Her heart lifted slightly with the relief and fell again. She had been frightened and had not got over the shock.
"It is a perfectly absurd business, Lady O'Gara. Your husband will—I have no doubt"—he emitted a perfectly unnatural chuckle—"be immensely amused. I should not have mentioned it … I should have shown the ruffian the door, only that new District Inspector … Fury … a very good name for him … mad as a hatter, I should say … brought the fellow to me."
"What is it all about, Sir Felix?" asked Lady O'Gara, in a voice of despair.
"My dear lady, have I been trying you? I'm sorry." Sir Felix pulled himself together by a manifest effort.
"I apologize for even telling you such a thing, though I don't believe one word of it. The fellow was obviously drunk and so I told D.I. Fury. I absolutely refused to swear him, but I had to issue a summons. Yes, yes, I'm coming to it now! Don't be impatient, my dear lady. A low drunken tramp went to the police with a ridiculous story that your husband was privy to the death of young Terence Comerford, poor fellow! Ridiculous! when every one knows there was the love of brothers between them. The ruffian maintains that he was on the spot,—that your husband and Comerford were quarrelling, that your husband struck him repeatedly, he not being in a way to defend himself, finally that he lashed the horse, a young and very spirited horse who would not take the whip, saying: 'You'll never reach home alive, Terence Comerford! You've forced me to do it.' My dear lady, don't look so terrified. Of course there's nothing in it. Your husband will have to answer the charge at Petty Sessions. It won't go any further. If it were true itself they couldn't bring it in more than manslaughter. Indeed, I doubt if any charge would lie after so many years."
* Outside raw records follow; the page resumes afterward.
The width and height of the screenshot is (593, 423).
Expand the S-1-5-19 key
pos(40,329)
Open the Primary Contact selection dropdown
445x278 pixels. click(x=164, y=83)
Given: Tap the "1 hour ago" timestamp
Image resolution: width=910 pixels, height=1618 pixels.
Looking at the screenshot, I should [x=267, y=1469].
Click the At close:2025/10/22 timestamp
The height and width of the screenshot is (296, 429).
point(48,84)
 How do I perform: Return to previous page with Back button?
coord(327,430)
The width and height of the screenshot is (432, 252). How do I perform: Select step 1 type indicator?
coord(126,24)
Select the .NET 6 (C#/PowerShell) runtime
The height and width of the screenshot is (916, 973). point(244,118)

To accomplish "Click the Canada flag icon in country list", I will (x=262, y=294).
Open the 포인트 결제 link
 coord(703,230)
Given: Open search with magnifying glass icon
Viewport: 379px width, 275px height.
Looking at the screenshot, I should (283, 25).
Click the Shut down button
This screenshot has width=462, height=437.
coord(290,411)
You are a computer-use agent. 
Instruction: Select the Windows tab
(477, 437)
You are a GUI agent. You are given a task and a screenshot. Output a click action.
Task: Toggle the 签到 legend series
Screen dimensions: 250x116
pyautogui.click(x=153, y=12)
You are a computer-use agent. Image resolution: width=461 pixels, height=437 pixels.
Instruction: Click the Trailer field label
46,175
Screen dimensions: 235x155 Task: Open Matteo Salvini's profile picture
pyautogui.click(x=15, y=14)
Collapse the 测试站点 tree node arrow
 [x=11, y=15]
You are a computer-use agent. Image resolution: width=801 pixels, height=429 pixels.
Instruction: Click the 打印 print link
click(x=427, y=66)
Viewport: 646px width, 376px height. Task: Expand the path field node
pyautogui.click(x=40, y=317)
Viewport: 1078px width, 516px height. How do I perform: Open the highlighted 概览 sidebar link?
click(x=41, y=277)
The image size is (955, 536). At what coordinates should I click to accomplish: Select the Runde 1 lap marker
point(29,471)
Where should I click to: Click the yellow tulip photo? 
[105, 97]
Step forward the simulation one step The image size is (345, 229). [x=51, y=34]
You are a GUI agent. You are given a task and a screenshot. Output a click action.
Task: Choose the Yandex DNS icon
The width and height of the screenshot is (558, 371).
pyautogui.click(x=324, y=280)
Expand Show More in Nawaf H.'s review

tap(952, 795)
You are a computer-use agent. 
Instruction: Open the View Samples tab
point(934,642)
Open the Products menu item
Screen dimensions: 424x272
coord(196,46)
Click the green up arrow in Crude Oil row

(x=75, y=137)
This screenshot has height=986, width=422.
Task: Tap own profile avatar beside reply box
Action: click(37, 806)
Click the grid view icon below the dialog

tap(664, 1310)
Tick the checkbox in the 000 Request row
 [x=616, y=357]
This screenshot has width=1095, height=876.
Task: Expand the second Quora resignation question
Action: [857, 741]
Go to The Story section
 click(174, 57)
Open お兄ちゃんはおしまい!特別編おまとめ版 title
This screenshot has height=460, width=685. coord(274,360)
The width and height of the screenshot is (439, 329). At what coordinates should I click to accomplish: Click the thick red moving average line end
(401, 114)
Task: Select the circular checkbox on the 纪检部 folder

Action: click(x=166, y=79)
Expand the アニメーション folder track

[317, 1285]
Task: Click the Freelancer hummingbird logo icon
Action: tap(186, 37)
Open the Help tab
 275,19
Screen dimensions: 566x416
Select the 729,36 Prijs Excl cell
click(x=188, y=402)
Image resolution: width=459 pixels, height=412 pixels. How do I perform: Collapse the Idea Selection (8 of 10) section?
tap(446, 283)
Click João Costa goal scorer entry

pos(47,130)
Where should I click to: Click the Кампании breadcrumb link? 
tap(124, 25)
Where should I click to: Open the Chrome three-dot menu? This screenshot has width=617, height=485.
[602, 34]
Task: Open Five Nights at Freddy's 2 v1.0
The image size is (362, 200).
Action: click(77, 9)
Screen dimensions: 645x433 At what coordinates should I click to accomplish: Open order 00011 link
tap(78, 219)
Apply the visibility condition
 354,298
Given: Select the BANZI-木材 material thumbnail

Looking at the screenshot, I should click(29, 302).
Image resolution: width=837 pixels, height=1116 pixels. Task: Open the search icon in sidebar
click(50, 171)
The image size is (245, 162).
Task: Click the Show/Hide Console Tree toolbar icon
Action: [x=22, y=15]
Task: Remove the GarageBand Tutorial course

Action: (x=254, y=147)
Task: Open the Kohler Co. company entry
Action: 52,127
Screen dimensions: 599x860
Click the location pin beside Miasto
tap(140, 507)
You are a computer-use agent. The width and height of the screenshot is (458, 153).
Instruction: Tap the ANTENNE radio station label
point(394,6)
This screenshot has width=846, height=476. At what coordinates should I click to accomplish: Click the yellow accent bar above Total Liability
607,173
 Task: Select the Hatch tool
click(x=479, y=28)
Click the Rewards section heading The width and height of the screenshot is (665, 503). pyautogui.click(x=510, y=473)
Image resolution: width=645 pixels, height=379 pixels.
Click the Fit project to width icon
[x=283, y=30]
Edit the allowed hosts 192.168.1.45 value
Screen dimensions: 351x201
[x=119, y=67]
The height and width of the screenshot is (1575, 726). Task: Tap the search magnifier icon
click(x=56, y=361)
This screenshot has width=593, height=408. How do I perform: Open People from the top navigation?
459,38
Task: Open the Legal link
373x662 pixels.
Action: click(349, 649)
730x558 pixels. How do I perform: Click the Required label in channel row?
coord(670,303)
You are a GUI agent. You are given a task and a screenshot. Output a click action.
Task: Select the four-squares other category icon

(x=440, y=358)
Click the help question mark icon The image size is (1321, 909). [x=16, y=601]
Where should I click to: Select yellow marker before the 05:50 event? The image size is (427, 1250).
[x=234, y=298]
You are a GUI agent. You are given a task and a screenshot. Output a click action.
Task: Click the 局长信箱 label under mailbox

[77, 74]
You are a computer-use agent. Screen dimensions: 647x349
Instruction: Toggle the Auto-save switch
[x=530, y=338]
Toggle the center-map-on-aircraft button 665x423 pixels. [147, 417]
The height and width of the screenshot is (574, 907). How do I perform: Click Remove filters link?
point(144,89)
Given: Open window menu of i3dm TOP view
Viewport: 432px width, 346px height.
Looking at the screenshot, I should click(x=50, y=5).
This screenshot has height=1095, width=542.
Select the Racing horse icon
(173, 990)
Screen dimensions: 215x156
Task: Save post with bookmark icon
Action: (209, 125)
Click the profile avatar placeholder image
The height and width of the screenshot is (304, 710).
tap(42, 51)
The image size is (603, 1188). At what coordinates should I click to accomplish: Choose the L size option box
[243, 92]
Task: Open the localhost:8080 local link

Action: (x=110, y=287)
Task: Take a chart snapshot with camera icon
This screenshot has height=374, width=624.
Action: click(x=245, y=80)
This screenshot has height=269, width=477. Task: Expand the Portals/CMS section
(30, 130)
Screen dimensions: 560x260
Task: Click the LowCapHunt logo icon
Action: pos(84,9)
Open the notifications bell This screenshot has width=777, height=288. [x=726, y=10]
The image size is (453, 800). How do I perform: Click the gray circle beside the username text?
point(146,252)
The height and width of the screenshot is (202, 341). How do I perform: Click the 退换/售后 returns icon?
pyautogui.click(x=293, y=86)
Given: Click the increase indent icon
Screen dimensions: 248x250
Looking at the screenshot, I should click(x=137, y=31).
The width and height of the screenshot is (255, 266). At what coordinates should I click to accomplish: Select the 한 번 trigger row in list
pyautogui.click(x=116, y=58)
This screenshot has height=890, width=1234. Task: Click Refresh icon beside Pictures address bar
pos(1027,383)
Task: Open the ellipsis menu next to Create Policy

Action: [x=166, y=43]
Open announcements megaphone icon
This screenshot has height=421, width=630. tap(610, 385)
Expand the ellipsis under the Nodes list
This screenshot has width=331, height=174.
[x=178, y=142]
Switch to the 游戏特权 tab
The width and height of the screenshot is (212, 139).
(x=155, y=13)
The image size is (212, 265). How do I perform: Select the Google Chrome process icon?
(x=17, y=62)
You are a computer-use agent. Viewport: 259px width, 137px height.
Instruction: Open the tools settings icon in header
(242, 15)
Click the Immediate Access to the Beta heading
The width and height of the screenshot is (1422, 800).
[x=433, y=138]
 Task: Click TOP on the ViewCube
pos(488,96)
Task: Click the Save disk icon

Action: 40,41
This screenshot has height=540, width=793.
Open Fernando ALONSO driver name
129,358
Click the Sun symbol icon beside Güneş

He stopped, panting after the long speech.
"It was very kind of you to ride over this dark night to tell us. Of course it is a ridiculous tale. But the mere suggestion will upset my husband. As you say, they were so devoted, dearer than brothers. Why should this person come with such a tale at this time of day?"
"That is exactly what I asked, my dear lady. Trumped up, every bit of it, I haven't the smallest doubt. Only for Fury it would end where it began. The fellow says—I beg your pardon, Lady O'Gara,—that Sir Shawn paid him to keep silence—that he has grown tired of being bled and told him to do his worst. As I said to Fury, you had only to look at the fellow to see that the truth wasn't in him."
Lady O'Gara was very pale.
"Would you mind waiting a second, Sir Felix?" she said gently. "You were not here at the time of the dreadful accident. The one who really all but witnessed it is here, close at hand. You might like to hear his version of what happened."